The first presidential debate between Republican nominee Donald Trump and his Democratic counterpart, Hillary Clinton, is now just days away on Sept. 26.
Clinton's campaign has long touted that in a debate, her extensive resume and experience with world affairs as President Barack Obama's former secretary of state will make it easy to swab the floors with Trump, whose own resume leaves much to be desired. But progressives have worried the real-estate billionaire will benefit from lowered expectations.
The Clinton campaign had better hope they are right. Trump has closed to an uncomfortable margin in the polls and her campaign badly needs a good night and some breathing room.
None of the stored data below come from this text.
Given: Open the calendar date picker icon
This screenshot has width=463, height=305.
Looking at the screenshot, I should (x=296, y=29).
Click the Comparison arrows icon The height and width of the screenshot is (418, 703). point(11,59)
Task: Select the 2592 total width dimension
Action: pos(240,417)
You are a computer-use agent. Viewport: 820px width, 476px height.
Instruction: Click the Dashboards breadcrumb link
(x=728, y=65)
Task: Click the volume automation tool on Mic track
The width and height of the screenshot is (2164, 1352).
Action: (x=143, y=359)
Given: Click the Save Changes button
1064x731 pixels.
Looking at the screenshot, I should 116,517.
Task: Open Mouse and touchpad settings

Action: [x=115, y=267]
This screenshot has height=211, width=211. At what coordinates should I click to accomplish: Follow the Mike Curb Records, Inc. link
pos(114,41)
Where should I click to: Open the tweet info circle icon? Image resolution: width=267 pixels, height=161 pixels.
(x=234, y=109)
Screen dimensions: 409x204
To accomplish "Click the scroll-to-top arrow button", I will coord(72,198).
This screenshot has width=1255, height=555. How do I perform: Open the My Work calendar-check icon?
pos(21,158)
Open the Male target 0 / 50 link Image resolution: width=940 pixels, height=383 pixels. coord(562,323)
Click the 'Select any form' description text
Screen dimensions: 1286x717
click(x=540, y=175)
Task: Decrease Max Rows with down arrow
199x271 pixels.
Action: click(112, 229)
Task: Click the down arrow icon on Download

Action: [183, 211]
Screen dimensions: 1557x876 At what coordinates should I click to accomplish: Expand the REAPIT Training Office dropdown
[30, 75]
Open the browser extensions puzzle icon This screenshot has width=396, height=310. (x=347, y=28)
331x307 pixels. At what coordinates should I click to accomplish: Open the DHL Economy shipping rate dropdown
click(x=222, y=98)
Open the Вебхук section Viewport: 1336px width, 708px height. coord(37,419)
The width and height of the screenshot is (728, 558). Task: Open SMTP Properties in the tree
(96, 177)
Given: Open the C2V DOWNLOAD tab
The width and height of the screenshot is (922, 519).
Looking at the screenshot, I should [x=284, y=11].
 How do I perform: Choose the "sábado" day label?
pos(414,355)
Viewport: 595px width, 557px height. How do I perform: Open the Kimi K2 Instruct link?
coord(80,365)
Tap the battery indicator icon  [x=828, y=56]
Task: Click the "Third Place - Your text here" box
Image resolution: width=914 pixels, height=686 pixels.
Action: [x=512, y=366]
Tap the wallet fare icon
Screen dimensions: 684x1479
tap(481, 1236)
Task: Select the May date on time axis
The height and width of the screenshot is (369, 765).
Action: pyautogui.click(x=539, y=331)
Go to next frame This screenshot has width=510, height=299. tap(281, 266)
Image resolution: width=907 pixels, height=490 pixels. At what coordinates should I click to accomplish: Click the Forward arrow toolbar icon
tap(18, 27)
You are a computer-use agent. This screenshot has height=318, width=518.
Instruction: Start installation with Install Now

The average of polls kept by Real Clear Politics, for example, shows Clinton's lead has narrowed to an average of 3%, though with a clearer projected lead in the electoral college, where the Clinton/Kaine campaign holds 200 likely electoral votes to Trump/Pence's 164.
FiveThirtyEight, the site run by pollster Nate Silver, shows that Trump has progressed to roughly 39.5% chance of victory in their polls-only forecast and 40.5% in their polls-plus model incorporating historical and economic data. While that's a significant improvement from Silver's late-June forecast of roughly 20%, it still leaves Clinton the heavy favorite, even if it does not leave her as the presumptive victor in November.
On Saturday, Silver wrote that, while just a few days ago Clinton seemed in more dire straights, the past week has seen mixed results — with her campaign pulling 5-6 percentage point leads in several national polls but falling far behind Trump in swing states like Iowa and Ohio, with a tie in Maine.
In other words, Clinton is still in the lead, though the match has narrowed to the point where she can't really afford any major, public setbacks, perhaps the kind that could happen on some type of stage directly next to Trump. But unlike the Republican primary debates where Trump benefited from his fellow candidates' infighting, a built-in base of conservative supporters, and tactics like bullying his opponents worked to his advantage, Trump will now be facing a singular and undoubtedly well-prepared enemy in front of an audience not from his own party.
While this will make for a tense night on Monday, there's other reasons for Democrats not to panic just yet: the Trump campaign is still lagging far behind Clinton's in terms of running actual ground operations for election day, meaning even obtaining parity in pre-election polls may result in an ugly surprise when Nov. 8 rolls around.